→ **Dataset content**:
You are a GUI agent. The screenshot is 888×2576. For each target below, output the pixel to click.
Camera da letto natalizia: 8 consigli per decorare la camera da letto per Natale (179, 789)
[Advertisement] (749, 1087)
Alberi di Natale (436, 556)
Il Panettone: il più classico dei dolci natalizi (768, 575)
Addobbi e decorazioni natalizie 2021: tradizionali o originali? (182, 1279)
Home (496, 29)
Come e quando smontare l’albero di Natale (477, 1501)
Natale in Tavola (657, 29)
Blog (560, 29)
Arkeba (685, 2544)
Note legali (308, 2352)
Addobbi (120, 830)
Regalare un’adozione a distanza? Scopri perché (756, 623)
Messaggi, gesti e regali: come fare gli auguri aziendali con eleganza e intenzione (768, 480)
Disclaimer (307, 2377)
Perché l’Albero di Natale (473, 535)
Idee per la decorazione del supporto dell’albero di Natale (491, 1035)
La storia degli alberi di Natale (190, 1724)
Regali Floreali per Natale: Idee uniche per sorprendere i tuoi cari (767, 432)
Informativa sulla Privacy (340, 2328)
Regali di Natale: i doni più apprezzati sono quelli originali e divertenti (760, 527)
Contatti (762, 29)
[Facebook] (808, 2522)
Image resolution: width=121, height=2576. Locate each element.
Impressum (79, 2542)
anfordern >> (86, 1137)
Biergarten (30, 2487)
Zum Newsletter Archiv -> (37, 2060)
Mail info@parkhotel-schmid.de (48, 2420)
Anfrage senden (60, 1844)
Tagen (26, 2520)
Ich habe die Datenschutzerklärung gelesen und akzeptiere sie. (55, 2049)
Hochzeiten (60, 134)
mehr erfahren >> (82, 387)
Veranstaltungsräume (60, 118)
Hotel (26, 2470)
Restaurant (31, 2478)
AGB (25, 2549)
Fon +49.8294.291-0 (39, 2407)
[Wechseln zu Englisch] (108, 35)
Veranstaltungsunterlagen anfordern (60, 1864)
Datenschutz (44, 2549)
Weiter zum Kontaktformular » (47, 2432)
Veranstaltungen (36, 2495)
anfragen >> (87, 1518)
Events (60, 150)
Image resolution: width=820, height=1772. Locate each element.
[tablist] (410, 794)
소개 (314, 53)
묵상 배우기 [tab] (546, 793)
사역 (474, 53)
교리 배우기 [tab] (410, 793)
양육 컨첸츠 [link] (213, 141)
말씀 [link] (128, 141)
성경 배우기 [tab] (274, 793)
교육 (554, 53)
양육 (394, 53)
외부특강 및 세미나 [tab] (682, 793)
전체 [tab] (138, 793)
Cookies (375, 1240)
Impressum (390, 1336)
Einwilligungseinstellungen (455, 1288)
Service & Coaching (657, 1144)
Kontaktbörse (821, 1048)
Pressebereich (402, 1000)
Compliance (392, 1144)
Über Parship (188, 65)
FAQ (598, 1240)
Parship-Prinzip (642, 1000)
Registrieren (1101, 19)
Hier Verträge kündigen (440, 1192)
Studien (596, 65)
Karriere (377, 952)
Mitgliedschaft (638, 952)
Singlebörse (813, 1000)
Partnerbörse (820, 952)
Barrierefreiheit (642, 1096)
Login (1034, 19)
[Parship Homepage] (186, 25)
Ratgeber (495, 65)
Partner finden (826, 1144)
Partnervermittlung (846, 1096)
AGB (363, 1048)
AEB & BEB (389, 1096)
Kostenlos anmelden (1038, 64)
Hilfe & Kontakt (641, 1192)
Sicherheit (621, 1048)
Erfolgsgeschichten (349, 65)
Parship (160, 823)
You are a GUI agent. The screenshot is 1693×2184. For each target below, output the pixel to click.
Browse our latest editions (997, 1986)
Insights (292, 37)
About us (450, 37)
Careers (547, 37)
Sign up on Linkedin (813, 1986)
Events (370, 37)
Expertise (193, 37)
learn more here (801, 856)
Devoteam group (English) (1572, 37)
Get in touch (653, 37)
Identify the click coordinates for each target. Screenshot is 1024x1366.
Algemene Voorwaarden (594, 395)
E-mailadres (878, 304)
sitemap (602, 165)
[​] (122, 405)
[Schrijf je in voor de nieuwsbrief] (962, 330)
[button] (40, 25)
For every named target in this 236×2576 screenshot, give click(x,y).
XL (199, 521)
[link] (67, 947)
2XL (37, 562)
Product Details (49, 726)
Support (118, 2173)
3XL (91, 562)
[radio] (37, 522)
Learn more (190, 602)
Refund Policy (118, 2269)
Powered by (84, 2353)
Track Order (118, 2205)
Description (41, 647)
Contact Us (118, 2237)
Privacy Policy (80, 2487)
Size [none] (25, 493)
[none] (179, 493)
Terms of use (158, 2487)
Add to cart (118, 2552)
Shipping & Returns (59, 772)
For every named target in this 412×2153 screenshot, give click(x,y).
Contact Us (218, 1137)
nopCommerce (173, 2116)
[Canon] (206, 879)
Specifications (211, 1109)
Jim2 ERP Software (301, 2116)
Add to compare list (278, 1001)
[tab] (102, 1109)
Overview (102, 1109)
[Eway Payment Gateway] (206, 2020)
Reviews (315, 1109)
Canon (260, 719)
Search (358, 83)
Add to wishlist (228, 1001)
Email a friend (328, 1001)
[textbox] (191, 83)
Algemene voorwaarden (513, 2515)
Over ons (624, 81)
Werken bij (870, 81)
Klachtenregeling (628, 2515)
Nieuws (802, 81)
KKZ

→ **Exercise brief**: For the word "agent", count the lines of the listing above that hold it; the number alone is the answer.

→ **Solved exercise**: 2